I'm afraid it is too late for us to consider an application for 2019 entry.

You have the following options for 2020 entry

· Continue studying at Newcastle and complete your first year. We may be able to then consider you for Year 2 entry in 2020 however this would be dependent on the modules you have studied (to ensure they align with our course) and the grades you have achieved
· You can choose not to complete your year at Newcastle. We will then consider an application for year 1 and would require as part of your personal statement some further information as to why you chose not to complete your studies at your original institution

If you wish to apply to UEA for 2020 entry, you will need to make a new application via UCAS. If you choose to continue studying at Newcastle we will take your grades achieved into account as to whether we will be able to accept you to UEA (for either Year 1 or Year 2 entry). It is common for students to take a gap year before starting their studies and our course also includes a proportion of mature students.

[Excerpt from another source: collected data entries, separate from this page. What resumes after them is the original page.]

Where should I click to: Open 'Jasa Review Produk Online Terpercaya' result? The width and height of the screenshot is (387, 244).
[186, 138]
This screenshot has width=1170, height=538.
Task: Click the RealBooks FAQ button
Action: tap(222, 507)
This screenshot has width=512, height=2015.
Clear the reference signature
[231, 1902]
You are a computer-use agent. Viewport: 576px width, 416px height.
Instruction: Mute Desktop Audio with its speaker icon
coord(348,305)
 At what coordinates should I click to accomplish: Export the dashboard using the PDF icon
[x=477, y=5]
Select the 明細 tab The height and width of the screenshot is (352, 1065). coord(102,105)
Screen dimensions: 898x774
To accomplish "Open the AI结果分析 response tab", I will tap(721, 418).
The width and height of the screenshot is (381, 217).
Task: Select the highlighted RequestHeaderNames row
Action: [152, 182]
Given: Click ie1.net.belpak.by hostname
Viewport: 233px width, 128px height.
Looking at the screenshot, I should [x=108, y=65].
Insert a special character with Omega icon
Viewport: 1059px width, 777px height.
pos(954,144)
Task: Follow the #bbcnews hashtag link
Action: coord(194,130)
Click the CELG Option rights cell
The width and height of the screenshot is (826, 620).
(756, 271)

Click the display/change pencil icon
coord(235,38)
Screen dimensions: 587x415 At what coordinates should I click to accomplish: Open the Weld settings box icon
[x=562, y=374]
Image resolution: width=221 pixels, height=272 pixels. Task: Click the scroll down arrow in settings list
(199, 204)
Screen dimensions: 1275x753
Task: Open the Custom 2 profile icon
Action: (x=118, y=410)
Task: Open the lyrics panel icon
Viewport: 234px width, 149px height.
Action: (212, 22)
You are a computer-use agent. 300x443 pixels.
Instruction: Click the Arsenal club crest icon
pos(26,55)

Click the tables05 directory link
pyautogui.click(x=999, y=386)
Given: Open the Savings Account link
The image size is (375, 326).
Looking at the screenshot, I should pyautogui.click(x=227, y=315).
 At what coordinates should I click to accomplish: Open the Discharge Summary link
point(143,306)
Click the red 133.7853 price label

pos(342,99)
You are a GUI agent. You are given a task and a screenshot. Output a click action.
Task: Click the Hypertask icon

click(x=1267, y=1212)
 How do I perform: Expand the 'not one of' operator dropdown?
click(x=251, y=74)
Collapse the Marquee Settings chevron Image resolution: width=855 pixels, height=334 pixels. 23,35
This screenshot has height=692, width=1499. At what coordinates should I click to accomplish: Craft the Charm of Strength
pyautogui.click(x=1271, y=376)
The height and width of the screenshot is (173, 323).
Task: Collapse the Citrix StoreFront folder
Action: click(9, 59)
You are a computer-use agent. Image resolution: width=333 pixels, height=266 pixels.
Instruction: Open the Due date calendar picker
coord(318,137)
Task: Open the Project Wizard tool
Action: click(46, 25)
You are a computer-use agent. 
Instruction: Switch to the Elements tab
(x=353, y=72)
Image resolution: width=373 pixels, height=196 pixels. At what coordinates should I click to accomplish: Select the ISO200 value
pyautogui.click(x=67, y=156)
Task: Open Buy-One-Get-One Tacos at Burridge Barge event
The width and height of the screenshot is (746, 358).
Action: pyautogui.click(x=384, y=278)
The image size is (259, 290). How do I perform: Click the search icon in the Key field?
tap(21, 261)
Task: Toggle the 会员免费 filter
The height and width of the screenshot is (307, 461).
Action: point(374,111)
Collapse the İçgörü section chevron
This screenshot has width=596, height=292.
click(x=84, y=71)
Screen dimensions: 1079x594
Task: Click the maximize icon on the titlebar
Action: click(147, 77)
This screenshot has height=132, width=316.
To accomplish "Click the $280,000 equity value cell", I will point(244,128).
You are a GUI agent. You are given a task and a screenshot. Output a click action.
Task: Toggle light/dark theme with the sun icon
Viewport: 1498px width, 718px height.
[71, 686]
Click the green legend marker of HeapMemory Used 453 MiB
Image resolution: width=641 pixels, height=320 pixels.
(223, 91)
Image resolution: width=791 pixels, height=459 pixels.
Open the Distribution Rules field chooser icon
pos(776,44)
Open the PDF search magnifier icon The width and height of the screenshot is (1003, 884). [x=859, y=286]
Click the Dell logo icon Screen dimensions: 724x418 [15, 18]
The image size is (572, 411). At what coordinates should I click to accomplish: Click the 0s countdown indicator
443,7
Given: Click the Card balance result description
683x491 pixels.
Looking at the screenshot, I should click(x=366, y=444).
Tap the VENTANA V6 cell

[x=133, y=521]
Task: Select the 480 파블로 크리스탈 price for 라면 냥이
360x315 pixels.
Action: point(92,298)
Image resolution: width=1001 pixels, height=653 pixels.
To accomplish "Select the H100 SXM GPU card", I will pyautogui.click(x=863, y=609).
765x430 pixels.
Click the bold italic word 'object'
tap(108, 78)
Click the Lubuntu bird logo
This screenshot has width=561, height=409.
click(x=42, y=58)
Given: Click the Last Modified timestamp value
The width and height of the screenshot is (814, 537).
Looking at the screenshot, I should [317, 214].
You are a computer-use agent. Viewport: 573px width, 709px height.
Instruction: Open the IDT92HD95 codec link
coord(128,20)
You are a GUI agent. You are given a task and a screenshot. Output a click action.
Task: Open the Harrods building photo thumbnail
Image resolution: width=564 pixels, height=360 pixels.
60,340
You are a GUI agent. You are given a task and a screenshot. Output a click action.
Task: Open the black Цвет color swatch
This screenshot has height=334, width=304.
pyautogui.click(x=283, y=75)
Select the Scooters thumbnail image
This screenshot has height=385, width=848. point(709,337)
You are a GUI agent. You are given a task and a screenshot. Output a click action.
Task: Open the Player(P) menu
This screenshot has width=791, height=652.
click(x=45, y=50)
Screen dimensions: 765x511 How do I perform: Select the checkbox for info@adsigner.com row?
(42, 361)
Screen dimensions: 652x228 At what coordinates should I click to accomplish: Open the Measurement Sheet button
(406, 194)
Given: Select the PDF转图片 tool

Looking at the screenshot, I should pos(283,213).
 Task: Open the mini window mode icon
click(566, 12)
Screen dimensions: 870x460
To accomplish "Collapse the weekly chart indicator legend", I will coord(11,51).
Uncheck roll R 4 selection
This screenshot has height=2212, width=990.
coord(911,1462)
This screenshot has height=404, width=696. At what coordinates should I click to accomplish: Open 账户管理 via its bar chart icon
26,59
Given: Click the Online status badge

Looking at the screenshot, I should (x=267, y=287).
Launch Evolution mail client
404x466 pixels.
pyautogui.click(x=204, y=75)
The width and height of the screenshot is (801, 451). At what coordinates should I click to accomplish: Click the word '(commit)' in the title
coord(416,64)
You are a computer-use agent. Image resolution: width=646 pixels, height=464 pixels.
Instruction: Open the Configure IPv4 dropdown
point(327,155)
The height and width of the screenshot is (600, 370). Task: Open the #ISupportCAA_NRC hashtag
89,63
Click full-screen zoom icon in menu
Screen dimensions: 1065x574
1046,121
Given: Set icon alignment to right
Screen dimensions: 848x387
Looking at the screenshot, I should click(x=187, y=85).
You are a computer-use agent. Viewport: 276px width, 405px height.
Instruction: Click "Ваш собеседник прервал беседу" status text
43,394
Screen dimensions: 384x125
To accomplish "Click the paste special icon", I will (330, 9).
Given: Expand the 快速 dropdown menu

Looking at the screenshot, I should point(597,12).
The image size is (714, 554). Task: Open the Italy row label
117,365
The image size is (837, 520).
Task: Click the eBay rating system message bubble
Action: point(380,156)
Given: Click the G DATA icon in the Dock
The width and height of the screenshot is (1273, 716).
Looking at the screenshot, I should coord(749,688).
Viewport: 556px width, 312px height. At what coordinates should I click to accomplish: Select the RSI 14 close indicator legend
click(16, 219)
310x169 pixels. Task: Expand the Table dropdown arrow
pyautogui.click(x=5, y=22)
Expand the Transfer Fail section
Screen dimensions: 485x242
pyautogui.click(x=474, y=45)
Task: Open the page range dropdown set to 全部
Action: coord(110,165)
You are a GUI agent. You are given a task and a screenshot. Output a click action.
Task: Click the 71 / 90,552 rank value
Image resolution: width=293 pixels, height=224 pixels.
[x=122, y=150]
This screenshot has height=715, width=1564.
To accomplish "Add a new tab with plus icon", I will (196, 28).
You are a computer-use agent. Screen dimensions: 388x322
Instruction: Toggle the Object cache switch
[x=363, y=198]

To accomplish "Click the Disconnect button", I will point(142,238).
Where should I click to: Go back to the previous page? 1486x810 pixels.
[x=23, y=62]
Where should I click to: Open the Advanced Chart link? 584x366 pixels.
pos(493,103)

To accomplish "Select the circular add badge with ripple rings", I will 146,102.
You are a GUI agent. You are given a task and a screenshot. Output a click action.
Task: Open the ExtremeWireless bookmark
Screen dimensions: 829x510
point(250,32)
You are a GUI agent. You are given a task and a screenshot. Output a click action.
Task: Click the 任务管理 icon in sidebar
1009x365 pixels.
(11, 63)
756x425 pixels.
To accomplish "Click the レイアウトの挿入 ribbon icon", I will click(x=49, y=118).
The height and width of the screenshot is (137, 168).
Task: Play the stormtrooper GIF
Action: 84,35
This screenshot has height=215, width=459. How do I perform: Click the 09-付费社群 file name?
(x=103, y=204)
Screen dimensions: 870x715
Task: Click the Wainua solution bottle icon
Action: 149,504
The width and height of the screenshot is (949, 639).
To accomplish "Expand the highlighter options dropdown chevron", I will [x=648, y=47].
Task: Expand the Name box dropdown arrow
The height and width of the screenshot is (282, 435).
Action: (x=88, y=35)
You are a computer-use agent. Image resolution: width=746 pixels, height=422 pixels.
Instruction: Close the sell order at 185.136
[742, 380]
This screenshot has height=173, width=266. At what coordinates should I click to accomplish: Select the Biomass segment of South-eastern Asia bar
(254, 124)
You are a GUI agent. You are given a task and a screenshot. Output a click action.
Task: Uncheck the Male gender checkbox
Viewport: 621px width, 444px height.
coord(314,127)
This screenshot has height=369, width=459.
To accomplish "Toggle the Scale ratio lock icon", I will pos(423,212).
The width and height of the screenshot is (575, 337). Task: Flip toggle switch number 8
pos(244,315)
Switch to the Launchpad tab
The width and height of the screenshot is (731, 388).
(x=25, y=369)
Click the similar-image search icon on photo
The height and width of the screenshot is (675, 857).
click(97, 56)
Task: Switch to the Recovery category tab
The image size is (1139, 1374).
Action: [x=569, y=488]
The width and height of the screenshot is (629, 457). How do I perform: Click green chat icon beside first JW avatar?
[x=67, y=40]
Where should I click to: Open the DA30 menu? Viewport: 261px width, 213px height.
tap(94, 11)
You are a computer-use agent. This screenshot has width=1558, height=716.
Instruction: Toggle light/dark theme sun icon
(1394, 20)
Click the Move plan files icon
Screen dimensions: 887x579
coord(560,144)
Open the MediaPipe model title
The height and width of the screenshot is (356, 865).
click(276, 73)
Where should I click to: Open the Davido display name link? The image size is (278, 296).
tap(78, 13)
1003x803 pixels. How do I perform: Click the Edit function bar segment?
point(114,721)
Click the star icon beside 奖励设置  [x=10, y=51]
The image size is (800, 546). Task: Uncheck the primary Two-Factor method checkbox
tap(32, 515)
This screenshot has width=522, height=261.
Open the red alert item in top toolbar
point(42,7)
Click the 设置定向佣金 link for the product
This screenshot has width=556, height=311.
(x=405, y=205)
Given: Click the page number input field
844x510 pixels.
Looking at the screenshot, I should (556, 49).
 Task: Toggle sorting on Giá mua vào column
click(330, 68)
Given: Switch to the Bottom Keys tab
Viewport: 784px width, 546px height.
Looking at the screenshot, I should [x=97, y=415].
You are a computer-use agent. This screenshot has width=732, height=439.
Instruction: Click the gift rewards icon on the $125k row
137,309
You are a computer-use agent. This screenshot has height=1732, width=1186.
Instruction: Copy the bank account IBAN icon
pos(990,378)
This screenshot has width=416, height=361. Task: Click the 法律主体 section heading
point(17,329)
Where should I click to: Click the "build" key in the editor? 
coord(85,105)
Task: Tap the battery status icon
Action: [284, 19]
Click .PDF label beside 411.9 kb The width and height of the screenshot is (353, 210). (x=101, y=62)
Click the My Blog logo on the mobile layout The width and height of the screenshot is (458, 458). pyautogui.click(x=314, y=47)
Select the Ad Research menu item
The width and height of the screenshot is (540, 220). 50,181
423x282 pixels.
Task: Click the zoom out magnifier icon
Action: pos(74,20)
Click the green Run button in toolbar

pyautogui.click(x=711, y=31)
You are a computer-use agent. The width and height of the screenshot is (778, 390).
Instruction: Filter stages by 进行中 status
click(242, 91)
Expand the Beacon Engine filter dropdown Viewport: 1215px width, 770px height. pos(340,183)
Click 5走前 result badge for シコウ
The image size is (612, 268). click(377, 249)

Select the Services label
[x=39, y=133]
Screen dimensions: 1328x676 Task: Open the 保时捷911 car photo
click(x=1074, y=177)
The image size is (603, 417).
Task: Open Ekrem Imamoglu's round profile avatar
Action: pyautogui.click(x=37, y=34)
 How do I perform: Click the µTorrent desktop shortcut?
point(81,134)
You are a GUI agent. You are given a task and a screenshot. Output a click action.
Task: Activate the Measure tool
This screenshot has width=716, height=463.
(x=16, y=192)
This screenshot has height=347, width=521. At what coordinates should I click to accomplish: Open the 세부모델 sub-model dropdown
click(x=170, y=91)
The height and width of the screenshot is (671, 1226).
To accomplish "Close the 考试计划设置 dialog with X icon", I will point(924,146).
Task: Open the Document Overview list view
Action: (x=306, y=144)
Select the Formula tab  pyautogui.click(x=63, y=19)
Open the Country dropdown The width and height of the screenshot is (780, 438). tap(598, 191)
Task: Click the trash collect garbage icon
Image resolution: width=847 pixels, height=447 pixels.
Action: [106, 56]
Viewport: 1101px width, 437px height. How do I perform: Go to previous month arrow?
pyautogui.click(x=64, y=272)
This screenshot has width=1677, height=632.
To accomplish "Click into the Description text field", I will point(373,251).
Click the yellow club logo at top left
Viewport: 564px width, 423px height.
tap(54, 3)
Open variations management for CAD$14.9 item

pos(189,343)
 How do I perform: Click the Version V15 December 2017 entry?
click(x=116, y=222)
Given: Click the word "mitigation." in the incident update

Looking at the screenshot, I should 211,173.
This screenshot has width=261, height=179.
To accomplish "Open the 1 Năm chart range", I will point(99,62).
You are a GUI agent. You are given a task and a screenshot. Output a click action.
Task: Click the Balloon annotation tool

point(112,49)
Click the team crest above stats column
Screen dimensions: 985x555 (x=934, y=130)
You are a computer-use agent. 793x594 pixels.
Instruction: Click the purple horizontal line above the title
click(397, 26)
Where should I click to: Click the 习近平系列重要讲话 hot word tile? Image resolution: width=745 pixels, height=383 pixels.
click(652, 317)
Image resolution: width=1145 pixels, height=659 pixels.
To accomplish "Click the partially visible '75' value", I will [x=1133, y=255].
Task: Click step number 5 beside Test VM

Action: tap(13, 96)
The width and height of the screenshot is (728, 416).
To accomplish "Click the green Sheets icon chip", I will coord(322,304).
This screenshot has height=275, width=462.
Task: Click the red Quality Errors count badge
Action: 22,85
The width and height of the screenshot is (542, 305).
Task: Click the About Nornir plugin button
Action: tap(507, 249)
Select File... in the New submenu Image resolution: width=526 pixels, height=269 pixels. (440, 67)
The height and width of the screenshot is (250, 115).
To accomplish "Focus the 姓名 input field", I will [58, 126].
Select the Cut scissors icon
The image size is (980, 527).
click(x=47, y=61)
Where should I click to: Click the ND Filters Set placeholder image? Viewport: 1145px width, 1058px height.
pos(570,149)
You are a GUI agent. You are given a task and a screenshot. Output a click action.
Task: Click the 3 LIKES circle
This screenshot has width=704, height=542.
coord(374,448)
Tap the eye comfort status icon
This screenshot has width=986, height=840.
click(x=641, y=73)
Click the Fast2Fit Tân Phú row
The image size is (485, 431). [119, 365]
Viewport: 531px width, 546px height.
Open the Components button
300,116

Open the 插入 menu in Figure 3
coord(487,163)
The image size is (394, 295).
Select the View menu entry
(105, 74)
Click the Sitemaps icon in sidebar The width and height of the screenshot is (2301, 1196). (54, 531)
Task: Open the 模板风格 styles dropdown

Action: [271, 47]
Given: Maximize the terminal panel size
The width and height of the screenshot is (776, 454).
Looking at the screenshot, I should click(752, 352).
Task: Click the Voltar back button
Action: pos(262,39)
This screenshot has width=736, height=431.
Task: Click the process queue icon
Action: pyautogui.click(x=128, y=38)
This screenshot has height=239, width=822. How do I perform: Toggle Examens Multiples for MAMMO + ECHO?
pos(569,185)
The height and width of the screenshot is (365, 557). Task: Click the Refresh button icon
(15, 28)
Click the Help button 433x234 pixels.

Also spoke to my tutor yesterday about all this, they’ve recommended student counselling. Obviously they can’t tell me to stay or go, however they did say that dropping out // transferring wouldn’t have any impact on career, other than the fact that it might be brought up in an interview (also gave example of people who’d done similar things to what I’m considering and got on fine, if not well. That’s definitely they way I’m leaning at the moment but need to talk to parents about it obviously and the financial and social concerns are still a worry. But I just can’t get the idea that I’d be far far happier at UEA.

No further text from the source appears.